Грива светлая, волнистая, как шелковая, - из рук течет. Что твой
оренбургский платок... Хоть накрывайся ей. Ноги сухие, золотистые, а бабки
белые... Как в носочках. Храп тонкий, сквозной, на солнце алеет, будто
кровь кипит... На лбу звездочка белая, по крупу кофейные яблоки лоснятся,
словно атласные... Красавица! Десять жеребят принесла и телом не спала.
Берег ее Андрей Иванович и в работе и в гоньбе. Каждого подрастающего
жеребенка-третьяка передерживал на год, - объезжал и впрягал в работу.
Продавал только на пятом году, когда новый третьяк лошадью становился, а
там стриган подпирал, сосун большим вымахивал... И так в зиму по четыре
головы лошадей одних пускал. Жеребята не работники, одна видимость
лошадей, но едоки хорошие. И сено крупное есть не станут, им что помельче
дай. "Лучше бы двух коров пустили", - говорила Надежда. "Тебе и от одной
молока девать некуда", - возражал Андрей Иванович. "От коровы и масло и
мясо... А что за польза от этих стригунов? Только сено в навоз
перегоняют", - горячилась Надежда. "Не ты его косила, а я... Чего ж ты
переживаешь?" - невозмутимо отвечал Андрей Иванович. "Да ты прикинь -
сколько сена съест твой жеребенок за три года! И что ты получишь за него?
Где выгода?" - "Не одной выгодой жив человек..." - "Я знаю, что тебе
втемяшилось... Породу разводишь?" - "Развожу". - "А где она, твоя порода?
Вон Зорьку в Прудки продал - ее обезвечили, она пузо по земле таскает.
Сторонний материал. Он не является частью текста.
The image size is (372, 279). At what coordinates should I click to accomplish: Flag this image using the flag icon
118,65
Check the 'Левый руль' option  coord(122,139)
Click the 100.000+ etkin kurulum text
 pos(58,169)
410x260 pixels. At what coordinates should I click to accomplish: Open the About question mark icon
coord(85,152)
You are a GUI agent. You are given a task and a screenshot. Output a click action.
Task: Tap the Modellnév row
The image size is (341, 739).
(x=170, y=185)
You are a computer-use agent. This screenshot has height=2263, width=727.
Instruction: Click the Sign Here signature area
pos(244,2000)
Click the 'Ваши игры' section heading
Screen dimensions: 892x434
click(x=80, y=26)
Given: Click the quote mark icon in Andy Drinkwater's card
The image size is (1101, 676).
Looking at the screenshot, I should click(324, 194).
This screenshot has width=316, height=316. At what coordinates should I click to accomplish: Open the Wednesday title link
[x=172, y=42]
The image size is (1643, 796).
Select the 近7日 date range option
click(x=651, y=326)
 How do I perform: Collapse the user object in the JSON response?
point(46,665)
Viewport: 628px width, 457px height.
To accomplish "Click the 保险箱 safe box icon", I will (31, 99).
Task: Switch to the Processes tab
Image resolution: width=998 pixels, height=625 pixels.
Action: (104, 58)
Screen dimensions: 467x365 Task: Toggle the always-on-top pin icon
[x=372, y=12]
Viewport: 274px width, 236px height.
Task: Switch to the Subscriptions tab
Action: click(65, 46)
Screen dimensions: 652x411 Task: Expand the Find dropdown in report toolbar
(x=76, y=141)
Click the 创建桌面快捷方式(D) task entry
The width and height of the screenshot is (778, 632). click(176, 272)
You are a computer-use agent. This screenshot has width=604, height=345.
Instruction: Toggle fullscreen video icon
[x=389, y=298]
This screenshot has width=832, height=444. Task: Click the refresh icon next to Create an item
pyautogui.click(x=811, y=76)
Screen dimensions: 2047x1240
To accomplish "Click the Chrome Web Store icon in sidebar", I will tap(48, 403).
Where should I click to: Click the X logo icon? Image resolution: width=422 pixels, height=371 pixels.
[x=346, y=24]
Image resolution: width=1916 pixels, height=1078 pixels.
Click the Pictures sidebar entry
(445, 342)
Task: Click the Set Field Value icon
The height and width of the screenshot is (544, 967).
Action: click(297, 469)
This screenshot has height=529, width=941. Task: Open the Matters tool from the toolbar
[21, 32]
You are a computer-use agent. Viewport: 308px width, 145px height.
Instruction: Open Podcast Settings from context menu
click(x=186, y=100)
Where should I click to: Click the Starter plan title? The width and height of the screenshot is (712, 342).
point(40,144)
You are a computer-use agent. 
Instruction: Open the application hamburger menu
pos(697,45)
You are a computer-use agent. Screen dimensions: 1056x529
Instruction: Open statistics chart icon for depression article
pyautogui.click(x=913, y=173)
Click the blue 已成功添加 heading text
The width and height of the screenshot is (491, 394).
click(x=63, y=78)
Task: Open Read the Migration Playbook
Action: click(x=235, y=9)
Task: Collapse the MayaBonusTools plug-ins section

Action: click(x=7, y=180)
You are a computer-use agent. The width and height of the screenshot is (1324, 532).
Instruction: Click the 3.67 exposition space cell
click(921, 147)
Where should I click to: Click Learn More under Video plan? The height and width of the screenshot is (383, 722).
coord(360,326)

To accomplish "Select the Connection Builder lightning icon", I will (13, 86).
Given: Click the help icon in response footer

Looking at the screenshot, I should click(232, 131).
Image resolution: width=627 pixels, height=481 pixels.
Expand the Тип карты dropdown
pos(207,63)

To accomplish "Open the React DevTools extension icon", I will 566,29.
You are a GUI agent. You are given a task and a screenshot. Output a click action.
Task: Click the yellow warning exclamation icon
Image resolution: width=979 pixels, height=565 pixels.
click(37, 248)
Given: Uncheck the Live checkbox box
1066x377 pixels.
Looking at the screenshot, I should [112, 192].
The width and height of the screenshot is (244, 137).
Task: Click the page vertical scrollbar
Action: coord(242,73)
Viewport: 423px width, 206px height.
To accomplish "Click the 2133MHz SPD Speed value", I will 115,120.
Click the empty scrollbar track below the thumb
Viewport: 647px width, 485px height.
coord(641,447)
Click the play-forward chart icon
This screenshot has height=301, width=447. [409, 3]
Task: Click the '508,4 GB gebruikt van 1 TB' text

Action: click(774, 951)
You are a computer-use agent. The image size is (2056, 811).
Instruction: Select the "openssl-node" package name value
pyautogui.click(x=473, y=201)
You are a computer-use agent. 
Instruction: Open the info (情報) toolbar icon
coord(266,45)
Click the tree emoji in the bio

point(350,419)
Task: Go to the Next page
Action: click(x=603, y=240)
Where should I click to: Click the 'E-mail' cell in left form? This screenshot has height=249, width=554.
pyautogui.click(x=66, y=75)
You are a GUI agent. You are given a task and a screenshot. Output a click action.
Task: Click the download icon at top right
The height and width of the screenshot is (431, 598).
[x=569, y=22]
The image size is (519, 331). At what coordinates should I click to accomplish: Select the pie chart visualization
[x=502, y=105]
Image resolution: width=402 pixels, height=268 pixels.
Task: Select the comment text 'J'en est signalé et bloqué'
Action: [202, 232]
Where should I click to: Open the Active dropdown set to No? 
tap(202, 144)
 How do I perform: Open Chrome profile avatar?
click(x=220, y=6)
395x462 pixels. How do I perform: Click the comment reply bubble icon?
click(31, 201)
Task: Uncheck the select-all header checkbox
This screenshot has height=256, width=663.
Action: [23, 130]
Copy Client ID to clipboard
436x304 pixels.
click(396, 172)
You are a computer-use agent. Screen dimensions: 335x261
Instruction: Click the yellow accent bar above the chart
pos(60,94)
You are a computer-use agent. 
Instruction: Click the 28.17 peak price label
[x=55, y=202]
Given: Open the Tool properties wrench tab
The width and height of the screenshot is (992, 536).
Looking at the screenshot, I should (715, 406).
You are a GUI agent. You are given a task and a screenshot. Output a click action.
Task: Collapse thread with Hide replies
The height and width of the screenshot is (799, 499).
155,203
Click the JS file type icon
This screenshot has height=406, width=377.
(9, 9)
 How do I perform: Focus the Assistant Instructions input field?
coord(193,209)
Набата в Брехове запалили, говорят, водовозом стал..." - "Я за других не
ответчик, а своих в обиду не дам". - "Ну возьми, растопырься над ними...
Ухажер кобылий".
И вот угнали Веселку... Украли гордость его и славу... Четырнадцать лет
исполнилось кобыле, а ей и десяти не давали - в работе огонь, на ходу от
рысака не отстанет. А характер, какой характер! Вырастала она в мировую
войну, братья Бородины были на фронте, дома оставались одни бабы. Вот и
хватила она волю при них, за три года нагулялась печь-печью. Мужика увидит
- храпит и копытом бьет. Не подходи! Не кобыла - атаман. Объезжала ее
Надежда... Два раза телега со шкворня слетала, передки в щепки разбивала,
и с обрывками вожжей да с обломками оглоблей прибегала кобыла домой,
забивалась в хлев и храпела, прядала ушами, как тигра. Только Надежда и
входила к ней. "Веселка, Веселка!.. Стой, милая, стой!" Рукой ее по холке
треплет. Та ноздри раздувает, глазом мечет, как бешеная, но стоит.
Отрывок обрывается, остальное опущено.